Terra Cuts Purchases, Idles Plants
With winter setting in for the long haul, two indicators have become
a constant. Natural gas prices continue to stay pegged in the upper echelon,
and fertilizer producing companies continue to scale back their natural
gas-intensive process of producing items such as ammonia and methanol.
Upon the evaluation of the current economics at work, leading fertilizer
producer Terra Industries, which reported last month that it was selling
off a portion of its December gas contracts, announced last week that in
light of current gas prices, it has not committed to purchase January gas
for a number of its facilities (see NGI, Dec.

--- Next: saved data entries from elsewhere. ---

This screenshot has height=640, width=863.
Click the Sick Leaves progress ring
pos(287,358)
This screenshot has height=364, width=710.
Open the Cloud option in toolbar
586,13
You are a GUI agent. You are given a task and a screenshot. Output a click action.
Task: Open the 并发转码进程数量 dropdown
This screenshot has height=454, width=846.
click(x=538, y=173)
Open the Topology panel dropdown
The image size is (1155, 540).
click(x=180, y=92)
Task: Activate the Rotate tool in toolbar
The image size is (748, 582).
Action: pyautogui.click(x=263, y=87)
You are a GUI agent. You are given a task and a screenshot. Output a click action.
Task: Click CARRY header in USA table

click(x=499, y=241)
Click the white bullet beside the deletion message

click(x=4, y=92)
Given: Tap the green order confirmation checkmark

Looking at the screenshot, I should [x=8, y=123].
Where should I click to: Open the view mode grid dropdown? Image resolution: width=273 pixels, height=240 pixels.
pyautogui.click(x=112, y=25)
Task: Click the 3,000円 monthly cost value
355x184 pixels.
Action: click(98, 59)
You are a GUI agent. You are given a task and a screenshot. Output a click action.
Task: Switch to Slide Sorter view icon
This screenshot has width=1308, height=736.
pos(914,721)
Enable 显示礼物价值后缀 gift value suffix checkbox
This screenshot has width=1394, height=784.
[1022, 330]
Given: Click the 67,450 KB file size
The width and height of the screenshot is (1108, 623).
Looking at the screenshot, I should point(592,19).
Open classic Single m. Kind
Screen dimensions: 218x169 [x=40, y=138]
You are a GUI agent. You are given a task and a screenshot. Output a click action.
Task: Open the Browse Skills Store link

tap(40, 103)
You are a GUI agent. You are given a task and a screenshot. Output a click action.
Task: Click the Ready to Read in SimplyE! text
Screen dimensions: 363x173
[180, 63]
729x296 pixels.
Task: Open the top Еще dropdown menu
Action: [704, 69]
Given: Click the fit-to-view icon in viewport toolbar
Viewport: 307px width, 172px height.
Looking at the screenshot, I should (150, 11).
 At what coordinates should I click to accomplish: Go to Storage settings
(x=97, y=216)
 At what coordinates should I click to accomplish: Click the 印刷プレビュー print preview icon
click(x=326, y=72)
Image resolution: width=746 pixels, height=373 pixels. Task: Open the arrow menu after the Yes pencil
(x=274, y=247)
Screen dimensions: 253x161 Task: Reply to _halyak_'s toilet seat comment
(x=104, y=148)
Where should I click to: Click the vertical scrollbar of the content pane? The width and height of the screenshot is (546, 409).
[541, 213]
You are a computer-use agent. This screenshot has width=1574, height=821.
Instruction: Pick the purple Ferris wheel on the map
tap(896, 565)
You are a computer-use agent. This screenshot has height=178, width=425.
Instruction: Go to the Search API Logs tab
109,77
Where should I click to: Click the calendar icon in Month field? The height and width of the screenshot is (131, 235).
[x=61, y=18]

In fact, the company said most of its North American facilities have
been idled, including: Blytheville, AR; Beaumont, TX; Woodward, OK; and
Port Neal, IA. Terra also idled one of two sets of ammonia and upgrading
plants at its Verdigris, OK facility. In total, Terra said these cutbacks
equate to 66%, 60%, 76% and 100% of Terra's North American ammonia, UAN,
urea and methanol manufacturing capacity, respectively.
"While nitrogen fertilizer and methanol prices have increased significantly,
we cannot generate positive cash flow from most of our North American plants
at current natural gas prices of nearly $10 per million British thermal
unit," said Michael L. Bennett, Terra's executive vice president.
"We are keeping all of our facilities staffed so that we can resume
production quickly as we believe warmer weather will likely cause a significant
natural gas price decrease."
The company added that it will resume operation at the facilities when
the natural gas prices, or the fertilizer prices reach levels that would
allow for positive cash flows from the facilities.